7.5. Other toxicities
Several other toxicities are associated with selumetinib but are most of the time mild, asymptomatic and self-resolving without the need for dose reduction or cessation. Fatigue is usually experienced by more than half of patients, adults and children [84]. Reversible mild to moderate increases of serum alanine aminotransferase and serum alkaline phosphate were reported in 14-35% of adults and children treated with selumetinib [16, 19, 38, 49]. Creatine phosphokinase (CPK) elevation has also been frequently reported in those studies. In the SPRINT trial, increased CPK occurred in 76% of children, including grade 3/4 in 9% of patients [49]. Although usually asymptomatic, 7% of children required dose reduction, while 8% of patients reported myalgias [49]. These findings were consistent with the pLGG trial, where 78% of patients reported increased CPK, with only 10% of patients having grade 3/4 CPK increase [38]. Lastly, rhabdomyolysis is a rare complication that has been reported in the adult population, but it was not observed in either of the aforementioned pediatric clinical trials.
8. Conclusions
Selumetinib has been widely evaluated as monotherapy in a wide spectrum of tumors characterized by a dysregulation of the MAPK-ERK pathway, leading to the first FDA approval of selumetinib as monotherapy in children with NF1-associated plexiform neurofibromas. Combination of selumetinib with conventional chemotherapy and other targeted therapies is of specific interest as new therapeutic strategies to improve efficacy and overcome MEK inhibitor resistance. Combination of selumetinib with agents targeting other components of MAPK-ERK pathway such as BRAF or EGFR inhibitors, or with agents targeting other pathways in cross-talk with MAPK-ERK such as the AKT/PI3K pathway constitute promising approaches and are under investigations in various types of cancers.
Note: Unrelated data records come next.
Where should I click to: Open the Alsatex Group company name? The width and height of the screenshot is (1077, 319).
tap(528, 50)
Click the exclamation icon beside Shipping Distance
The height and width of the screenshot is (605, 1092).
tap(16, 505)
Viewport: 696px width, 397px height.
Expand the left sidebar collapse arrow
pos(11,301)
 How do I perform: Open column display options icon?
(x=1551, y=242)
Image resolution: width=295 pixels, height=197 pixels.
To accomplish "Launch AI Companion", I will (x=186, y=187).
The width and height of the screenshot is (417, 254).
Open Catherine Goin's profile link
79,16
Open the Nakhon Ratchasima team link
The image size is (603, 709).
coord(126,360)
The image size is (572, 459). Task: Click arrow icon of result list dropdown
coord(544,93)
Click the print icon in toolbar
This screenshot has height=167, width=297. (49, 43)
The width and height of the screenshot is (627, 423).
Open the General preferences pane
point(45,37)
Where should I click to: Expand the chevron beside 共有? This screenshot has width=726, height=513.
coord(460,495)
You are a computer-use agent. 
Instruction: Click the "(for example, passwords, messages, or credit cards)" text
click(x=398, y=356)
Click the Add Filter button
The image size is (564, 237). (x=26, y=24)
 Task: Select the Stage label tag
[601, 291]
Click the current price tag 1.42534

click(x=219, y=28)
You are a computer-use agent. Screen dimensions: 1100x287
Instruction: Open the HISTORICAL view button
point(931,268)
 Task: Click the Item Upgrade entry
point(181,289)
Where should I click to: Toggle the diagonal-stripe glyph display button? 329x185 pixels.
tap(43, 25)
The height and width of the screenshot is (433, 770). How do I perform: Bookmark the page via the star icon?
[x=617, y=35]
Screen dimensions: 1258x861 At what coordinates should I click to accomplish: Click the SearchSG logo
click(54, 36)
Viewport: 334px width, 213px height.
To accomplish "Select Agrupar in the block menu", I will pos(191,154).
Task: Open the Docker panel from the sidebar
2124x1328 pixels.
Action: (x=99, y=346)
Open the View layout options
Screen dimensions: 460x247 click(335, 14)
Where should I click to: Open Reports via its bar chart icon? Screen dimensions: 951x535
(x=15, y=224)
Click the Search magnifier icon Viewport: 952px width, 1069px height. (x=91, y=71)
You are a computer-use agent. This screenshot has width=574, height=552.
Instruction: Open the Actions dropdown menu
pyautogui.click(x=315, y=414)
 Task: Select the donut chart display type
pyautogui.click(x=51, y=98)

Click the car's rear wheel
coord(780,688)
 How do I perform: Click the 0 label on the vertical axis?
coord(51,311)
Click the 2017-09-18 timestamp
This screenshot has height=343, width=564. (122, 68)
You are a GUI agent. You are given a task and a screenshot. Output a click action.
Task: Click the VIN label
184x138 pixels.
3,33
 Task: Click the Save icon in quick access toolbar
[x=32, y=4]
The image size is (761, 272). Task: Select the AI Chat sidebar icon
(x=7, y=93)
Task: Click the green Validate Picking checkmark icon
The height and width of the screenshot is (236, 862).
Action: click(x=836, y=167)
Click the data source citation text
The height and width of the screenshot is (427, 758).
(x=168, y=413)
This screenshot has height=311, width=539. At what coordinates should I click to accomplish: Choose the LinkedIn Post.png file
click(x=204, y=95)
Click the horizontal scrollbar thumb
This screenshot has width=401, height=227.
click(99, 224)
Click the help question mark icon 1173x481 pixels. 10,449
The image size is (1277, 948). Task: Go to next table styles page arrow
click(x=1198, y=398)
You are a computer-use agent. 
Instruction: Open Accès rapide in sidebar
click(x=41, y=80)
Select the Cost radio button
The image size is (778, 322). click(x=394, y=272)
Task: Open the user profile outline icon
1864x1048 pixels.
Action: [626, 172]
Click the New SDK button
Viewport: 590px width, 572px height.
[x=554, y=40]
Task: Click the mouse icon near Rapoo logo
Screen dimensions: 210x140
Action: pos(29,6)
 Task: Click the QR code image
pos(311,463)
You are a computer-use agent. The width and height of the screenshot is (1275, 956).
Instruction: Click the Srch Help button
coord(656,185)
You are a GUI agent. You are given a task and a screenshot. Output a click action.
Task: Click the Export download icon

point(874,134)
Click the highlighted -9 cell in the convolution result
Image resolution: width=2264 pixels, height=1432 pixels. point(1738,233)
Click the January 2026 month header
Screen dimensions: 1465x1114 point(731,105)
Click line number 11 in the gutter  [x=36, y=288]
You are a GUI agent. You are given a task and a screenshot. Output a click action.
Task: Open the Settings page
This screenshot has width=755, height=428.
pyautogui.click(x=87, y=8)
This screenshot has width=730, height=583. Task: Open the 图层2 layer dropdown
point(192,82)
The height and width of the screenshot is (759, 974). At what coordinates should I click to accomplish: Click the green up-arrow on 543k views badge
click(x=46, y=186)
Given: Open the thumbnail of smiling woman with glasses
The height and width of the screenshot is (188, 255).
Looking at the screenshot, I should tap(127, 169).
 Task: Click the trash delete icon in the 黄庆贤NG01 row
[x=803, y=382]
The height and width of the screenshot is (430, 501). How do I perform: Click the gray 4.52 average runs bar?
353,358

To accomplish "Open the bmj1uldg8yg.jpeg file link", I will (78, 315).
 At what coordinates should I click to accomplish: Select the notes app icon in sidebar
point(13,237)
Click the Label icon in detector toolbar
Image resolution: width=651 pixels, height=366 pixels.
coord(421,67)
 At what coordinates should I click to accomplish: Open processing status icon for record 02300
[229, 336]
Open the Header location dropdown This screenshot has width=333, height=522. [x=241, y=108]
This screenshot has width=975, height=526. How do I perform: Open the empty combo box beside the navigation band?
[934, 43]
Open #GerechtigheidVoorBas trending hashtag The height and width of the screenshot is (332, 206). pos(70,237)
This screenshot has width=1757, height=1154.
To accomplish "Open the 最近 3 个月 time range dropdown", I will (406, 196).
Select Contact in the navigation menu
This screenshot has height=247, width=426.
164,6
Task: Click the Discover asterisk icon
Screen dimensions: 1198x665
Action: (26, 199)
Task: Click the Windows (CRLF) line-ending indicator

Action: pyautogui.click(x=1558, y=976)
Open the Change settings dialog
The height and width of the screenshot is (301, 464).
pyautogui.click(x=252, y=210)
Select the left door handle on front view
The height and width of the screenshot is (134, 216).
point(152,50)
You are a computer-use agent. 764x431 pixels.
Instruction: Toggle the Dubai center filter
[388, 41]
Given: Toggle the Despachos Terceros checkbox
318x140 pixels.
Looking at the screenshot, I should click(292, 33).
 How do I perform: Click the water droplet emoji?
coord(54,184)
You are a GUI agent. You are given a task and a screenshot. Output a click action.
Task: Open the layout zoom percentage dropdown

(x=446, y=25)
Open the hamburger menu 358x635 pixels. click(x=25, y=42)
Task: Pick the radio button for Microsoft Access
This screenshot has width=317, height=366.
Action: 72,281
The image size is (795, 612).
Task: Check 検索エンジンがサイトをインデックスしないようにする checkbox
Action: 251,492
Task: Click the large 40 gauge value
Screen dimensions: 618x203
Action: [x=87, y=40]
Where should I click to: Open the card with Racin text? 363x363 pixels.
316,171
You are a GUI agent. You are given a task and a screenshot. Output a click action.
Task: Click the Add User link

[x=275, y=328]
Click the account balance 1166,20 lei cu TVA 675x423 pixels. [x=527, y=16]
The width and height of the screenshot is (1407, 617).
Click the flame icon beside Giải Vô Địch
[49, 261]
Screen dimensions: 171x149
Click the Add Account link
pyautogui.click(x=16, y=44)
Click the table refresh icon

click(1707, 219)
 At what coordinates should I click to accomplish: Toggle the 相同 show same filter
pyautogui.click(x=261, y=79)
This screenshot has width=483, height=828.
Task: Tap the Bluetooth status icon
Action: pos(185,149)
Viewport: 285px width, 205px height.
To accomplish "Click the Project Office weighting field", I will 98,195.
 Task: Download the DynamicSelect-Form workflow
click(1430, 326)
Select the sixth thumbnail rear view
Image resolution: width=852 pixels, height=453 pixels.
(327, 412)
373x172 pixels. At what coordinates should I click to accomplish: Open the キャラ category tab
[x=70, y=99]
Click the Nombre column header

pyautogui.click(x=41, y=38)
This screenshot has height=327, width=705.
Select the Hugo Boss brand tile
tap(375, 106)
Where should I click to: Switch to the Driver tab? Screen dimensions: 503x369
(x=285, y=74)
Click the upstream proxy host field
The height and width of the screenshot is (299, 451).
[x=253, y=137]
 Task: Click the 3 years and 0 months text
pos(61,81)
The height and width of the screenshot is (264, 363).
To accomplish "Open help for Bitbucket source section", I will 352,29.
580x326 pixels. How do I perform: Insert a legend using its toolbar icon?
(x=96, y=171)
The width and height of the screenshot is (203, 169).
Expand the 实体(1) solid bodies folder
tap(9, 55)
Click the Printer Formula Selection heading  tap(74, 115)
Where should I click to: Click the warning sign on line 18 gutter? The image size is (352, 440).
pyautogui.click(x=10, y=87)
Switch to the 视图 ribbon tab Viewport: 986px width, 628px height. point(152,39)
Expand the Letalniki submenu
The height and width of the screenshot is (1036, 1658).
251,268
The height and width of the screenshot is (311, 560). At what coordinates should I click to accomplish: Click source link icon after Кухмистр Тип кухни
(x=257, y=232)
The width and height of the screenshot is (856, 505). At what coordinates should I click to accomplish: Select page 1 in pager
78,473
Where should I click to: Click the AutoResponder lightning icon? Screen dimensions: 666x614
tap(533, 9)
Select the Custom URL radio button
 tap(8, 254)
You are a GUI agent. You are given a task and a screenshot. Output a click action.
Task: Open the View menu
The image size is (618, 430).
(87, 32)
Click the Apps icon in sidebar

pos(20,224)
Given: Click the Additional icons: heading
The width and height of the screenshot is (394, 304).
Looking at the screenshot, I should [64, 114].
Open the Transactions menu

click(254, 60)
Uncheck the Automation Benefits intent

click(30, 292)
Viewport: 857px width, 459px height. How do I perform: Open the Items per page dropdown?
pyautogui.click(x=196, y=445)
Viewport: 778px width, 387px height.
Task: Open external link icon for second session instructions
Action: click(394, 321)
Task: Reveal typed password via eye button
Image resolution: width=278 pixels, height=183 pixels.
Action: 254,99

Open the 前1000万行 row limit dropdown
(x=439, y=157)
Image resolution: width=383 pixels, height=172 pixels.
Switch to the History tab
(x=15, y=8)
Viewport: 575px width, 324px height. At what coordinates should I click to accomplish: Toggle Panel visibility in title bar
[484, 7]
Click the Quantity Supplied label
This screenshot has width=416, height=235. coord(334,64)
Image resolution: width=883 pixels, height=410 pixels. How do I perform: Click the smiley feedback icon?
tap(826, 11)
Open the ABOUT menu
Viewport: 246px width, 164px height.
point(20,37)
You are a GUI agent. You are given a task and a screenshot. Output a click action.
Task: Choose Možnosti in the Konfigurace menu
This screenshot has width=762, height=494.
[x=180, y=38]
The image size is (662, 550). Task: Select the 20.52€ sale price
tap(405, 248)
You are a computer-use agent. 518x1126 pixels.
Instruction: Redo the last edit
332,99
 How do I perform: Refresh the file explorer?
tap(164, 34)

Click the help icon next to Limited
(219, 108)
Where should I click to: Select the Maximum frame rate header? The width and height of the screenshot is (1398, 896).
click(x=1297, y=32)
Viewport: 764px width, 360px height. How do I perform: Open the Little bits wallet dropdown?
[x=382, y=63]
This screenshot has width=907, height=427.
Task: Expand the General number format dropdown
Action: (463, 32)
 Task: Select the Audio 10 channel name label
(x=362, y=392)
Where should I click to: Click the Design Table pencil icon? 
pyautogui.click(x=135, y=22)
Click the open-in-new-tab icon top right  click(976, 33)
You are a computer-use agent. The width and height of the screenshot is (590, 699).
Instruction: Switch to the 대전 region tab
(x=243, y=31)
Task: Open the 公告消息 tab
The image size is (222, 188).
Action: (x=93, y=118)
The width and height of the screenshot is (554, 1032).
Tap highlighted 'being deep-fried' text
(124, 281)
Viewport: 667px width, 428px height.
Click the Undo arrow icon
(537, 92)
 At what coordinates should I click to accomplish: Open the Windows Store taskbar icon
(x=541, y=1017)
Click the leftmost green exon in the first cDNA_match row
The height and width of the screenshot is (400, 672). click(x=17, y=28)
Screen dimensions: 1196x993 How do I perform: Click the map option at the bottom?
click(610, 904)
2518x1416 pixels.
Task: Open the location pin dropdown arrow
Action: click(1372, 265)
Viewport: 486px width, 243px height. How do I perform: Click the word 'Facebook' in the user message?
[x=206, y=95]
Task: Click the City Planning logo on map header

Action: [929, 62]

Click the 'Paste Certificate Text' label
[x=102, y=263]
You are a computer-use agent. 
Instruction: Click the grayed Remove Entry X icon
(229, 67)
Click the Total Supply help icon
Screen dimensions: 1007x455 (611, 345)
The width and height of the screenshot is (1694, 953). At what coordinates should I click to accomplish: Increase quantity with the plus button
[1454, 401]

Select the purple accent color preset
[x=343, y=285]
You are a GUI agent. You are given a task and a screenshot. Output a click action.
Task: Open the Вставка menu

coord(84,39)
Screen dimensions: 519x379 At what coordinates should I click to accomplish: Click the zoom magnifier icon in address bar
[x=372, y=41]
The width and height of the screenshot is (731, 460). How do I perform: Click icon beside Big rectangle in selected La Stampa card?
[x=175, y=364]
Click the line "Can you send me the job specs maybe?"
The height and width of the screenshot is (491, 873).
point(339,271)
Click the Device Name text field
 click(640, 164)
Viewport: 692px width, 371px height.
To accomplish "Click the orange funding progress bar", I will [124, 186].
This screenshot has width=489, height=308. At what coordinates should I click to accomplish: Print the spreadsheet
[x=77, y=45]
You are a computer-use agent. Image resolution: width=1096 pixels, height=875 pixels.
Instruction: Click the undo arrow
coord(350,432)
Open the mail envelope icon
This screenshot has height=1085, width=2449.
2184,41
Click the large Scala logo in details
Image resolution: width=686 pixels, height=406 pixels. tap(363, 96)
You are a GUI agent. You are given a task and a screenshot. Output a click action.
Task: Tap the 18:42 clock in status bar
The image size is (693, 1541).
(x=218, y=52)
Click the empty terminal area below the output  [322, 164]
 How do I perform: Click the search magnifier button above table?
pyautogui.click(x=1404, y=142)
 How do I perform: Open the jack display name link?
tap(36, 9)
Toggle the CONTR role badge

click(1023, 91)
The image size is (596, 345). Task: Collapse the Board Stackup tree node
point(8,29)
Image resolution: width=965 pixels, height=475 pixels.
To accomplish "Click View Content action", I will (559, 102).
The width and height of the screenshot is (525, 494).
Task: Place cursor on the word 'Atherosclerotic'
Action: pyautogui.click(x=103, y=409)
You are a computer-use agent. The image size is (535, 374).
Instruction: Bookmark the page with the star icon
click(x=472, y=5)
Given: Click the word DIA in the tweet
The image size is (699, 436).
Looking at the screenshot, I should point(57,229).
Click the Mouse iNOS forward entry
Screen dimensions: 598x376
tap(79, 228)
Despite association with numerous side effects involving different organ systems, selumetinib is generally well tolerated by both adults and children at their respective RP2D and can be safely administered at home with supportive care and close monitoring throughout the duration of treatment. However, the ideal duration of therapy has not been standardized yet. However, the long-term toxicities of many targeted therapies remain unknown, and this is particularly important in pediatrics, as the effect of kinase inhibitors such as selumetinib on motor and cognitive development is unclear. Long-term longitudinal monitoring of patients on these agents are therefore necessary to better understand the late effects of these novel agents.
Key points:
Selumetinib is an oral, specific MEK1/2 inhibitor approved for the treatment of children ≥ 2 years with neurofibromatosis type 1-related plexiform neurofibromas at 25 mg/m2/dose twice daily, and currently being evaluated as single agent and in combination, in both adults and pediatrics, in a wide spectrum of solid tumors characterized by a dysregulation of MAPK-ERK pathway.
Selumetinib and its active N-desmethyl metabolite have a similar pharmacokinetic profile, with rapid absorption delayed by food intake and mean terminal half-life of 7.5 hours, leading to minimal accumulation after multiple dosing.
Selumetinib-related side effects most commonly include fatigue, dermatologic, and gastro-intestinal toxicities and are generally mild to moderate and manageable with supportive care and close monitoring.
Acknowledgments
Funding: The authors received no financial compensation for the preparation of this manuscript.
Footnotes
Conflicts of interest: The authors have no conflict of interests.